Tanoka ic Cheeky, beautiful and a wonderful little pony to ride and does shows with her owner, Kenzie


----------



## Marlea Warlea (Apr 27, 2010)

noka is a fun loving, smart little pony that is easy to love 
she loves her owner as much as the company as other horses (if not more)

shes easy to bond with if she loves you and her and her owner have an increadibly special bond!!


----------



## haflingerlover (Apr 1, 2011)

Umm.... I'm gonna sit this one out  Just for fun here is a photo I dont think you have even seen before. Funky yearling stange her head and neck clipped.


----------



## PintoTess (Aug 18, 2010)

^^ That is cute!


----------



## lildonkey8 (Dec 12, 2010)

She's so cute!


----------



## MHFoundation Quarters (Feb 23, 2011)

I would say from what I've heard and seen that Noka is quite a character, but very willing to please and she is cute as a button! Kenzie - you should be VERY proud of yourself and what you are accomplishing with Noka. Very impressive at your age! I think you and Noka will have a great partnership for a very long time.


----------



## lildonkey8 (Dec 12, 2010)

everyone's quite close on Noka! I think it's gonna be hard to judge


----------



## PintoTess (Aug 18, 2010)

Whats more to say? Cheeky, loving, cute! Its her in a nutshell!


----------



## lildonkey8 (Dec 12, 2010)

I need more guesses!


----------



## Marlea Warlea (Apr 27, 2010)

a really smart pony that would literally do anything for her loving owner


----------



## Gallop On (May 1, 2011)

A little stubborn at times, sometimes bucks, has an attitude but yet is very loving, intelligent and "Stick to your side kinda pony". A beautiful little pony that loves being handled by people... Cheeky... And yeah, that all I can muster up xD


----------



## lildonkey8 (Dec 12, 2010)

first place: Gallop On.
No offense, but much easier than I thouhgt. You were dead on!
OK, on Friday I can do an edit for you.
Sorry I can't place anymore, no THAT'S too hard


----------



## Gallop On (May 1, 2011)

lildonkey8 said:


> first place: Gallop On.
> No offense, but much easier than I thouhgt. You were dead on!
> OK, on Friday I can do an edit for you.
> Sorry I can't place anymore, no THAT'S too hard


Thank you  If you dont want to do an edit and if you dont have time its okay, I understand.


----------



## lildonkey8 (Dec 12, 2010)

I can do an edit. But I wanna do it on my computer at home to so...


----------



## Gallop On (May 1, 2011)

lildonkey8 said:


> I can do an edit. But I wanna do it on my computer at home to so...

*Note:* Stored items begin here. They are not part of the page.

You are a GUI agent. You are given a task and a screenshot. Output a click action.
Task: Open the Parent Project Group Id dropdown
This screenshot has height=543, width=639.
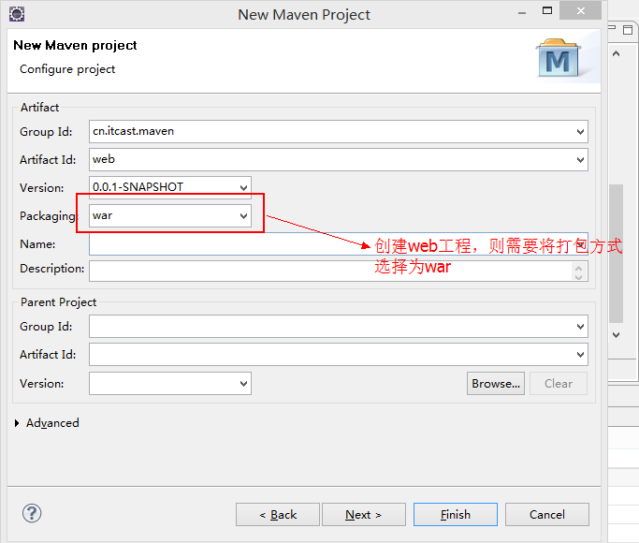581,327
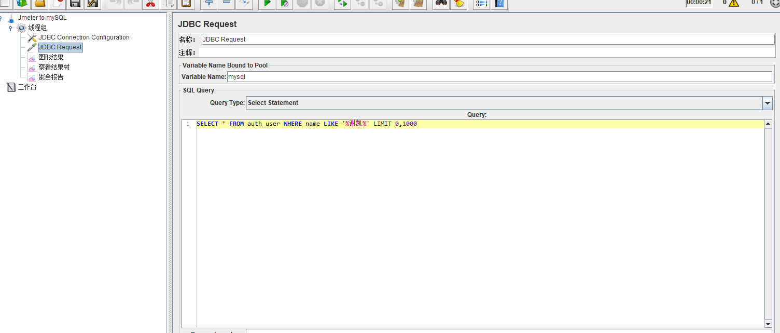This screenshot has width=780, height=333.
Task: Click the floppy disk Save icon
Action: coord(75,4)
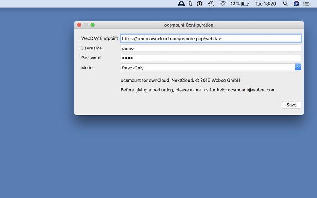Viewport: 317px width, 198px height.
Task: Open the Wi-Fi status menu
Action: tap(223, 4)
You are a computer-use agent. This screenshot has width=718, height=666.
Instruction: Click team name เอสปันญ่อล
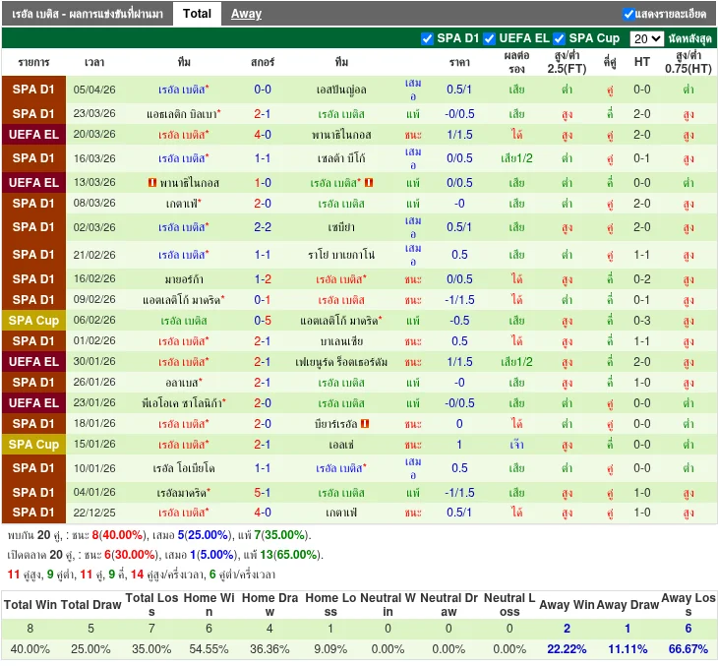[341, 90]
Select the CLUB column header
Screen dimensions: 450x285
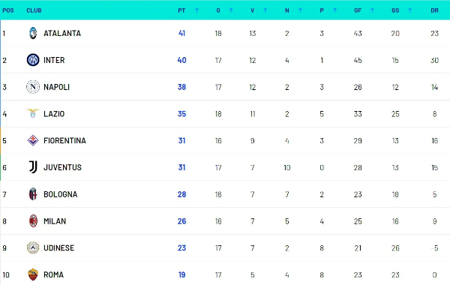pos(34,11)
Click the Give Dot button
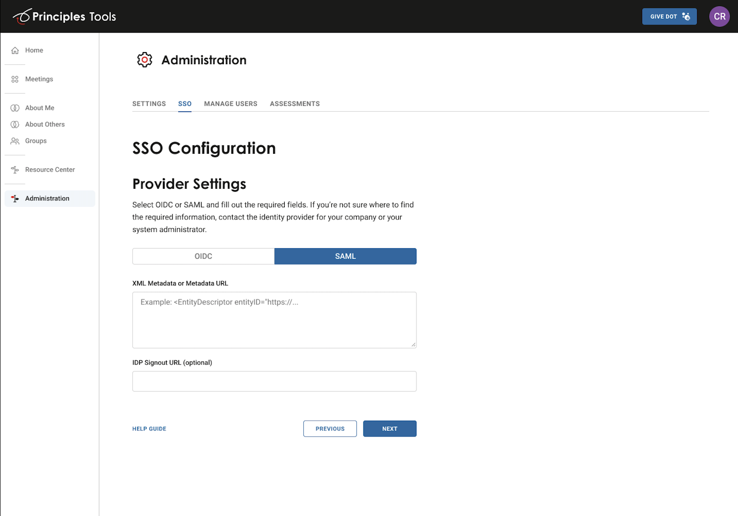 (x=670, y=16)
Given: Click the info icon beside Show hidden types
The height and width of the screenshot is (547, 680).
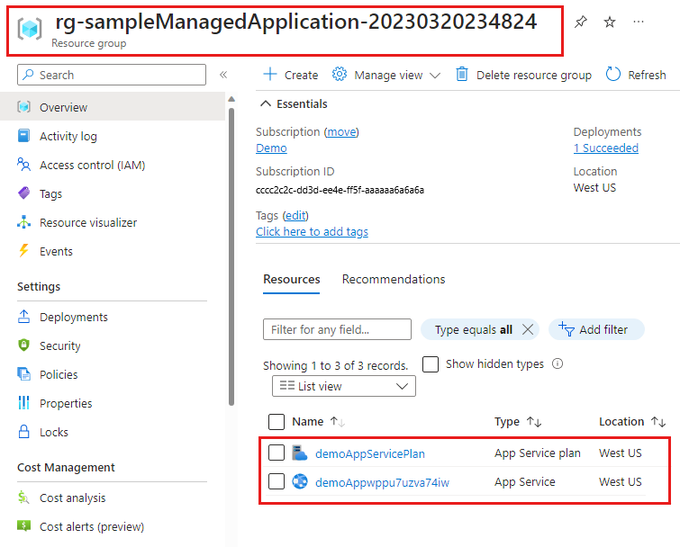Looking at the screenshot, I should point(558,364).

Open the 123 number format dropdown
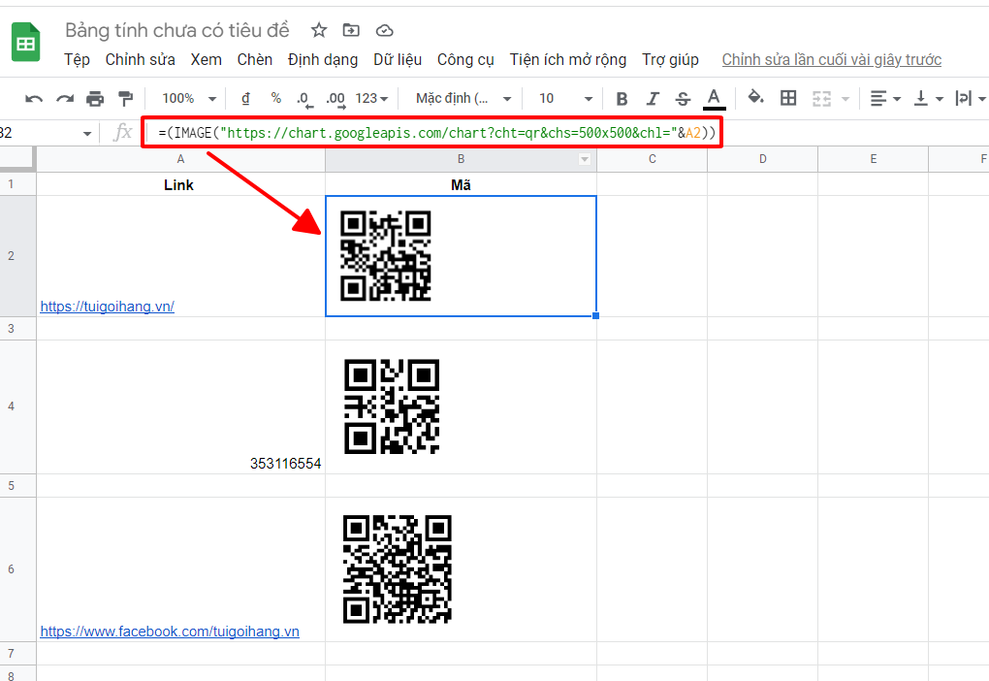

Okay, Great! What editing program do you use?


----------



## lildonkey8 (Dec 12, 2010)

Gimp!!!


----------



## Gallop On (May 1, 2011)

Hmm... never heard of it! If you like photo editing like me, then PhotoShop would be a great investment!


----------



## lildonkey8 (Dec 12, 2010)

It's practically a simplified photoshop!


----------



## Gallop On (May 1, 2011)

Awesome


----------



## fuadteagan (Jun 10, 2010)

Noka is so sweet. Such a great horse with a good personality. He is trusty enough to carry young children, like his owner. He is a beautiful and loves to please.


----------



## Marlea Warlea (Apr 27, 2010)

already closed...


----------